The appointment of in-house impact or social investment managers indicates the increasing desire among charities to scrutinise their portfolios, fine-tune their investments and explore more direct opportunities. The $323mn Shaw Trust is one charity that this year has created an in-house investment manager position to drive its new impact programme.
Scope for bespoke strategies
As a greater number charities take an interest in more complex and tailored investment strategies, there is increasing demand for impact products.
"As a result, there's a growing range of investment opportunities," says Mack. "We're seeing commercial investors entering this space, and seeing the opportunities to offer impact products that I think will accelerate the use of the main endowment for impact investing."
In its 2024 report, the Impact Investing Institute showed that the overall UK market for impact investing increased by $25bn, to $101bn between 2020 and 2023.
And with "a rise in charities asking their investment consultants about [direct opportunities]... we've seen the creation of different vehicles, including more pooled impact vehicles", Stonestreet says.
These strategies can commit to longer-term, illiquid investments, including in pure impact funds or projects, than might otherwise have been available to smaller organisations.
"For smaller charities, the due diligence aspect is an issue when looking at some of the smaller, more bespoke impact strategies," says Stonestreet.
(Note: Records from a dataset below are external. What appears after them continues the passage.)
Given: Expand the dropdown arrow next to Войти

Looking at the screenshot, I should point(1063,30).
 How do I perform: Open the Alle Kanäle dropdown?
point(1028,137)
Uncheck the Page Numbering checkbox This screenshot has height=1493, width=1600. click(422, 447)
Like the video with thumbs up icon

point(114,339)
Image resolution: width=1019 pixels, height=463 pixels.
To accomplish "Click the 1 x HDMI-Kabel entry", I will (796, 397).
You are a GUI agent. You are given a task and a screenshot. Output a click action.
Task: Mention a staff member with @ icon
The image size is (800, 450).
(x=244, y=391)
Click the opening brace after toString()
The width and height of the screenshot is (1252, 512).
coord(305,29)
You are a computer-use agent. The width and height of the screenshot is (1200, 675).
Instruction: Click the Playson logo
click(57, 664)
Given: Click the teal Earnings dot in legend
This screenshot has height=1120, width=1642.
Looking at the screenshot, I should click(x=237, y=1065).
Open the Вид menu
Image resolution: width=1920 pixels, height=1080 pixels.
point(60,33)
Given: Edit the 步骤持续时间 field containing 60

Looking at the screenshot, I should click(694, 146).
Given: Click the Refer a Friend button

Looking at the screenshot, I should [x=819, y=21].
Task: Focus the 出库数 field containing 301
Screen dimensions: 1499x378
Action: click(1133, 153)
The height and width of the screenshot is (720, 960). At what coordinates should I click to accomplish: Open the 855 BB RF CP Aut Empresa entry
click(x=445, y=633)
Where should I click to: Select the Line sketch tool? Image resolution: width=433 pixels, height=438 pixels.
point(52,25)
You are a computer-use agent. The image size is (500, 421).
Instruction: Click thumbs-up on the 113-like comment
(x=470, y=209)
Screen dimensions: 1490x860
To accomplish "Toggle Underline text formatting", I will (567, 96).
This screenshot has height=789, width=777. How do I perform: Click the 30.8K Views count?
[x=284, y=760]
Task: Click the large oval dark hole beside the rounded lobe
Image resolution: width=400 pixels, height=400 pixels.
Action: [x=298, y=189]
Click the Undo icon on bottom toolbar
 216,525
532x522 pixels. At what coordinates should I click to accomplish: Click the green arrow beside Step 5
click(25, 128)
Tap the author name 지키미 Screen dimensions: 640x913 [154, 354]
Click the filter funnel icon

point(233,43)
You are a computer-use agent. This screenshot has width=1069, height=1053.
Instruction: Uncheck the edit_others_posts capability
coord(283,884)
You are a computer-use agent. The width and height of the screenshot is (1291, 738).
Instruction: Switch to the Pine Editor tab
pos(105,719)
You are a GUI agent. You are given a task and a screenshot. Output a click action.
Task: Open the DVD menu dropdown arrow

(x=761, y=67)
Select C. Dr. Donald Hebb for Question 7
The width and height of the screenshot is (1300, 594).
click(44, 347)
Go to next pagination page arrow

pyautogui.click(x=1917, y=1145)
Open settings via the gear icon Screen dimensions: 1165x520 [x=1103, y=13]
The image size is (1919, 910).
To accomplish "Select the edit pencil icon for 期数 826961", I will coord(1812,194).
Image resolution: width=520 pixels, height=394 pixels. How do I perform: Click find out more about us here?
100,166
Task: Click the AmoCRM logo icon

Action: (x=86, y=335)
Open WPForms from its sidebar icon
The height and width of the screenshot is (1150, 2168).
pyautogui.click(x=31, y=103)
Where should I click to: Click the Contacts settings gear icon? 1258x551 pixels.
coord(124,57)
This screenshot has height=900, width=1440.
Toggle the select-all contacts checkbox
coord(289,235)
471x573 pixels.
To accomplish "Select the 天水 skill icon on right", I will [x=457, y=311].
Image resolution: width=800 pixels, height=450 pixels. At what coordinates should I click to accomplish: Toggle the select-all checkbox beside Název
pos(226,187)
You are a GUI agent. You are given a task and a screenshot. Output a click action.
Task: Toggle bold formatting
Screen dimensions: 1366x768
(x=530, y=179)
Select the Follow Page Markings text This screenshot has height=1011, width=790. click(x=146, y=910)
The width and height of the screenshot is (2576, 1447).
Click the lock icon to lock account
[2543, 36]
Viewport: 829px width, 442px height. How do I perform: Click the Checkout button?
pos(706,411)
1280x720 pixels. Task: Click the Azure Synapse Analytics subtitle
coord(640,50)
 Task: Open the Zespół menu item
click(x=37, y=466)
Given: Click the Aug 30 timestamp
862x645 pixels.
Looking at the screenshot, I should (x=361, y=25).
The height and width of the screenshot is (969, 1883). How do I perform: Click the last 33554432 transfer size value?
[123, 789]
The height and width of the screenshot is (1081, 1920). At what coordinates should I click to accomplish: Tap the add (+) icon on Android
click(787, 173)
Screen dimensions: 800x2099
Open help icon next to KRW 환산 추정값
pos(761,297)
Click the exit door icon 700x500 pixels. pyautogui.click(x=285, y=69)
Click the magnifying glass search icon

Pooled funds can help overcome these issues.
These strategies can also be highly targeted in their investments. For example, Big Issue Invest — an investment company focusing on social impact investing — is soon to launch its $33mn Growth Impact Fund, which aims to support social purpose organisations that have been previously "shut out from social investment".
Reach and returns
The bottom line remains essential for charities, especially at a time when resources are tight. However, an organisation's values are starting to be considered in the same breath as its financial returns.
"[We're] expanding our understanding of what fiduciary duty is," says Stonestreet. "In the past, that might have been almost purely from a financial perspective and longevity of the organisation." Now, though, ethical concerns and ESG topics are an integral part of an investor's long-term planning.
For example, Stonestreet says: "It's part of risk management to consider climate risk to stranded assets, as much as values alignment." In fact, "there's increasing evidence that mission-aligned portfolios or sustainability-aligned portfolios deliver competitive returns".
"A responsible approach to investing is becoming the norm, and trustees are no longer, by-and-large, narrowly focused on financial return," says Mack.
"There's a spectrum: at one end you've got finance-first investment and at the other end you've got pure philanthropic gift. In between, you've got much more nuance and interesting opportunities."